▸ Exercise: The required output is the line that contains "Given: Tap the" and every line after it, each written out exactly, up to the end of the entries.

━━━━━━━━━━━━━━━━━━━━━━━━━━━━━━

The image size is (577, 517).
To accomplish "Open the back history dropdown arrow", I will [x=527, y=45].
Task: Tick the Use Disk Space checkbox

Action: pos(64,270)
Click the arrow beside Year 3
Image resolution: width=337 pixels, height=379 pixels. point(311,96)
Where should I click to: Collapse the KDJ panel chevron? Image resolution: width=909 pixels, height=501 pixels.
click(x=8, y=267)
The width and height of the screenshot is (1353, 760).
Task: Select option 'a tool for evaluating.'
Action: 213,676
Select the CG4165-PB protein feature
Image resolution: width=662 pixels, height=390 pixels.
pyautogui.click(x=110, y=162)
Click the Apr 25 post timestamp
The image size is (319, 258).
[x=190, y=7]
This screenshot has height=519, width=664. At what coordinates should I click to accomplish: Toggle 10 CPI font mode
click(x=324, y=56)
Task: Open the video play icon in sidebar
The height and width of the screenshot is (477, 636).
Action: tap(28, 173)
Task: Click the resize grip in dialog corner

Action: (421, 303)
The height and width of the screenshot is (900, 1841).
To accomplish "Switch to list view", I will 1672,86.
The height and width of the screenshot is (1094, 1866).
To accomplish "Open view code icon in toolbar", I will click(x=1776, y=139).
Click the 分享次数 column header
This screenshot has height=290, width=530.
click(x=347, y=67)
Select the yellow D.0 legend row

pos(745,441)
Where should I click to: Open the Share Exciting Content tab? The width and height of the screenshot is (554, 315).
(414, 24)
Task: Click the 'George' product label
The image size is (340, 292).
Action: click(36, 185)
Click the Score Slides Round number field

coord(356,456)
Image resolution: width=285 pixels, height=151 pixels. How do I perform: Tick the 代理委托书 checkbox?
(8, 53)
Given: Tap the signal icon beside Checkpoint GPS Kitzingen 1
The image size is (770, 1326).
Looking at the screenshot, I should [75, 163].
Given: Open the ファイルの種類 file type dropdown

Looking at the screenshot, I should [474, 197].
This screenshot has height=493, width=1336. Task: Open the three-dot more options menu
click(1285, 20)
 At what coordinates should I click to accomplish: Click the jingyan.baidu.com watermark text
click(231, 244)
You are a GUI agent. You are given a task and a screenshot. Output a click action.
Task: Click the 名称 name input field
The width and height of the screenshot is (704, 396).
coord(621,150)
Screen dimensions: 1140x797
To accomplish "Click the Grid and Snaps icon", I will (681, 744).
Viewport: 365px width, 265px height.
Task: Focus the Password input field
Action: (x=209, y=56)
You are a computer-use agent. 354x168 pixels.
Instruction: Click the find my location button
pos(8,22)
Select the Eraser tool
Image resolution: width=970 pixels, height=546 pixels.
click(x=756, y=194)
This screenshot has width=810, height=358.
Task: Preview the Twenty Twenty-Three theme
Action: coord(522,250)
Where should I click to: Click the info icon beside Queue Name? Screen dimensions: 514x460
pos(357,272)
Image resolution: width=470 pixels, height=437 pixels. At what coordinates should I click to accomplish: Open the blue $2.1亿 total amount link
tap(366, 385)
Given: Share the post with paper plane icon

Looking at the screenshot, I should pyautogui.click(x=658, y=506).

━━━━━━━━━━━━━━━━━━━━━━━━━━━━━━

▸ Result of this exercise:
Given: Tap the signal icon beside Checkpoint GPS Kitzingen 1
The image size is (770, 1326).
Looking at the screenshot, I should [75, 163].
Given: Open the ファイルの種類 file type dropdown

Looking at the screenshot, I should [474, 197].
This screenshot has height=493, width=1336. Task: Open the three-dot more options menu
click(1285, 20)
 At what coordinates should I click to accomplish: Click the jingyan.baidu.com watermark text
click(231, 244)
You are a GUI agent. You are given a task and a screenshot. Output a click action.
Task: Click the 名称 name input field
The width and height of the screenshot is (704, 396).
coord(621,150)
Screen dimensions: 1140x797
To accomplish "Click the Grid and Snaps icon", I will (681, 744).
Viewport: 365px width, 265px height.
Task: Focus the Password input field
Action: (x=209, y=56)
You are a computer-use agent. 354x168 pixels.
Instruction: Click the find my location button
pos(8,22)
Select the Eraser tool
Image resolution: width=970 pixels, height=546 pixels.
click(x=756, y=194)
This screenshot has width=810, height=358.
Task: Preview the Twenty Twenty-Three theme
Action: coord(522,250)
Where should I click to: Click the info icon beside Queue Name? Screen dimensions: 514x460
pos(357,272)
Image resolution: width=470 pixels, height=437 pixels. At what coordinates should I click to accomplish: Open the blue $2.1亿 total amount link
tap(366, 385)
Given: Share the post with paper plane icon

Looking at the screenshot, I should pyautogui.click(x=658, y=506).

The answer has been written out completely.